* _Your goal_
Find the line with "Instruction: Select カーソル category item" in the data below, then restate it and all remaining lines exactly, adding nothing.

◆ ◆ ◆ ◆ ◆ ◆ ◆

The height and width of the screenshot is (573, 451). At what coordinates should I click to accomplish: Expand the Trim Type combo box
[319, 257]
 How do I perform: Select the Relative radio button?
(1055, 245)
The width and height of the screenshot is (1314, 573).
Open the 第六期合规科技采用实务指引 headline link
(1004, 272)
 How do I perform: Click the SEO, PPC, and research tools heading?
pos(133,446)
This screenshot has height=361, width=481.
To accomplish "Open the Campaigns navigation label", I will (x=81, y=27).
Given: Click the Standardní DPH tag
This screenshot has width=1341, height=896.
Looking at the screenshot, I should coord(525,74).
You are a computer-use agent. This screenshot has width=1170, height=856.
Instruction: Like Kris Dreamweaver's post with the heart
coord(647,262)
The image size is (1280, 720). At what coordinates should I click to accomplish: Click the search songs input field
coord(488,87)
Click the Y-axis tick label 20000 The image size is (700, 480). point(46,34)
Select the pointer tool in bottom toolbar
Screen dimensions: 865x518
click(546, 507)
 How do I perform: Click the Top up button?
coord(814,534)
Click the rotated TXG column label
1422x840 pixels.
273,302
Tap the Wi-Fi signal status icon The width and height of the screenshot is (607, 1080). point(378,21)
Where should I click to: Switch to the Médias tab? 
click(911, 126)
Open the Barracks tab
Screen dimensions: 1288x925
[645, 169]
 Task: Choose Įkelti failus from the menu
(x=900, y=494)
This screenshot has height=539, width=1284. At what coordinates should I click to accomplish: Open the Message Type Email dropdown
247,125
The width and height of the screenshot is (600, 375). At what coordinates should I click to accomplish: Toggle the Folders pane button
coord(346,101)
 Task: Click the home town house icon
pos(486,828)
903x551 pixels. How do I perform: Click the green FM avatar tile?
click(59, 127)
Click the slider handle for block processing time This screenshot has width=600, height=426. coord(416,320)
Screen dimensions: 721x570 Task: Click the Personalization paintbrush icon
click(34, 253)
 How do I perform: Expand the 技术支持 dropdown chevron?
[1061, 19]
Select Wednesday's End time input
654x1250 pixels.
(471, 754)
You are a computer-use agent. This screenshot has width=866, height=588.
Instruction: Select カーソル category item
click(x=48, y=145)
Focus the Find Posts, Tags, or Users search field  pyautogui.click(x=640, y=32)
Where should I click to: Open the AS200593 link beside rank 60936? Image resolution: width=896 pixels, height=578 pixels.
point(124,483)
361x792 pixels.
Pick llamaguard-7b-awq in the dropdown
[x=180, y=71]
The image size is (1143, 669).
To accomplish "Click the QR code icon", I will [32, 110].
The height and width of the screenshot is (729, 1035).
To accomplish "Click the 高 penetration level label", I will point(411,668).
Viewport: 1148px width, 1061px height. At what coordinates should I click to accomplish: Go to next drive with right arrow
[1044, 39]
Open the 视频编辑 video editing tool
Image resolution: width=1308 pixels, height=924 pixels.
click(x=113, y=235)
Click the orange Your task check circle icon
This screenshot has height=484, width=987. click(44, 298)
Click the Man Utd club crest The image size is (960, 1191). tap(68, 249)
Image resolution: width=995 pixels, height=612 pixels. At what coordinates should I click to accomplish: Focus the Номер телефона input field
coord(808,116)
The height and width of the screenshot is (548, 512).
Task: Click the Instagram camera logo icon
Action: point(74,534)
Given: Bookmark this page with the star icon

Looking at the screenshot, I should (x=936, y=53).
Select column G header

◆ ◆ ◆ ◆ ◆ ◆ ◆

* _Solution for this problem_
Instruction: Select カーソル category item
click(x=48, y=145)
Focus the Find Posts, Tags, or Users search field  pyautogui.click(x=640, y=32)
Where should I click to: Open the AS200593 link beside rank 60936? Image resolution: width=896 pixels, height=578 pixels.
point(124,483)
361x792 pixels.
Pick llamaguard-7b-awq in the dropdown
[x=180, y=71]
The image size is (1143, 669).
To accomplish "Click the QR code icon", I will [32, 110].
The height and width of the screenshot is (729, 1035).
To accomplish "Click the 高 penetration level label", I will point(411,668).
Viewport: 1148px width, 1061px height. At what coordinates should I click to accomplish: Go to next drive with right arrow
[1044, 39]
Open the 视频编辑 video editing tool
Image resolution: width=1308 pixels, height=924 pixels.
click(x=113, y=235)
Click the orange Your task check circle icon
This screenshot has height=484, width=987. click(44, 298)
Click the Man Utd club crest The image size is (960, 1191). tap(68, 249)
Image resolution: width=995 pixels, height=612 pixels. At what coordinates should I click to accomplish: Focus the Номер телефона input field
coord(808,116)
The height and width of the screenshot is (548, 512).
Task: Click the Instagram camera logo icon
Action: point(74,534)
Given: Bookmark this page with the star icon

Looking at the screenshot, I should (x=936, y=53).
Select column G header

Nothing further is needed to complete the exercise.